##### Given text #####

Thanks for your feedback Dustin and the opportunity to explain my work.
I wanted to start with something that works and later adapt it according to
user feedback if people use it.

The logic for virtual keys is completely implemented in lua. So it is
trivial to more from get to set or add etc
without touching the c code. I though about JSON objects too, but the
current implementation uses
lua tables as data objects. I found some code which does very fast
serialization and de-serialization of lua
tables. If required JSON support can be easily added as it maps fairly well
to lua tables.

Script loading and compilation takes time and hence the decision to have
static set of scripts. In future I
would perhaps expose the "scripts set" as a virtual key so that it can be
manipulated from client side
with regular commands.

thanks!
rohitk

On Wed, Sep 28, 2011 at 2:32 PM, Dustin <[email protected]> wrote:

>
> On Wednesday, September 28, 2011 1:34:03 AM UTC-7, Rohit Karlupia wrote:
>
>
>>     That is true. Reasons why it doesn't impact cacheismo so much.
>>         -  valid buffer sizes are fixed (16 + n16 .. upto 4096) . It is
>> not possible to allocate
>>            more than 4KB of contiguous memory.
>>         -  objects are stored in "list of buffers" instead of a contiguous
>> block of memory.
>>         -   allocator provides a relaxedMalloc function which can return
>> less memory than
>>             what you asked for. item storage code doesn't depend on
>> malloc/but relaxedMalloc.
>>        Thus if we need to store 4KB item, we can use 3KB+1KB or 2K+2K or
>> 2048+1024+512+512 etc
>>        Currently code works with array of buffers, but i guess it should
>> be easy to change
>>        that to a linked list. This also limits the max size of item stored
>> in the cache.
>>
>>      So yes, this allocator also fragments, but it doesn't matter much. We
>> still can use the
>>      fragmented memory but at a higher memory management cost.
>>
>
>   Oh that's neat.  We added support for that in the engine API, but nobody
> had written a scatter/gather allocator so we limited the maximum number of
> segments to 1 (since that's all we've done).
>
>
>> *   *     As I explained earlier, cacheismo doesn't works with contiguous
>> objects (at max 4KB, if available).
>>   So what matters is that we have 1MB free and not how much fragmented it
>> is.  What it does ensure is
>>  that what ever items are freed, 13 bytes or 1300 bytes or 13KB, they are
>> least useful bytes to cache.
>>
>
>   That makes sense.  In this case, it's still almost 81,000 items to be
> evicted down the LRU vs. 1 while you're making room.
>
>
>>   I though those were the defaults and most people would use it that way
>>> only.
>>>
>>
>   You can see the default with memcached -vv
>
>
>>    At some time in future when the code is mature enough.
>>>
>>
>   I've done some similar work in an experimental membase branch, though I
> only used a binary protocol extension for scripting (though it does have
> some pretty neat properties, IMO).
>
>   Adding text protocol support is *almost* easy, but I find the binary
> protocol significantly easier to interact with.
>
>
>>   Those are valid script keys.  Why not   "script set:new:mykey" ?
>>>
>>> Most memcached clients will need to be changed to support new keyword
>> "script".
>> Hence the decision to overload the get command.
>>
>
>   It seems like you'll hit limitations pretty quickly.  For example, it
> looks like you can't have colons or whitespace in the values you operate on.
>  If you allow space separated arguments, you'll end up with your parameters
> reordered, of course.  You'd want something that looks more like the "set"
> command to push scripts in and out.  Might as well just call it "script" at
> that point.  You'll want to push in complex objects and stuff.  In my case,
> I could submit batch jobs, upload scripts dynamically, pass in server-side
> CAS collision resolution functions on JSON data coming from the client,
> etc...
>
>
>> Cacheismo is not faster than memcached.  Memcached was about 20% faster.
>> Cacheismo had better HIT Rate.
>>
>
>   Ah, so this is specifically due to your tighter memory packing.  Sorry,
> that was a bit unclear.
>
>
>> These are the raw numbers....
>>
>
>   ...thanks, always good to see the details.

##### Entries supplied #####

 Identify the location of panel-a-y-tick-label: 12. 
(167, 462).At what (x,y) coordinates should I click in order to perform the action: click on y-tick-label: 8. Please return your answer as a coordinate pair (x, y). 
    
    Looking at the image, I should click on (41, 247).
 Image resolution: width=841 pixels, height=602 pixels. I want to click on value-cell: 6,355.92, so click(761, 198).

#####

## Task
Can you rewrite the part of the cacheismo email that opens with the words containing "On Wed, Sep" and closes with "of contiguous memory.", substituting "adjacent" for "contiguous"? None of this material is needed.

## Written reply
On Wed, Sep 28, 2011 at 2:32 PM, Dustin <[email protected]> wrote:

>
> On Wednesday, September 28, 2011 1:34:03 AM UTC-7, Rohit Karlupia wrote:
>
>
>>     That is true. Reasons why it doesn't impact cacheismo so much.
>>         -  valid buffer sizes are fixed (16 + n16 .. upto 4096) . It is
>> not possible to allocate
>>            more than 4KB of adjacent memory.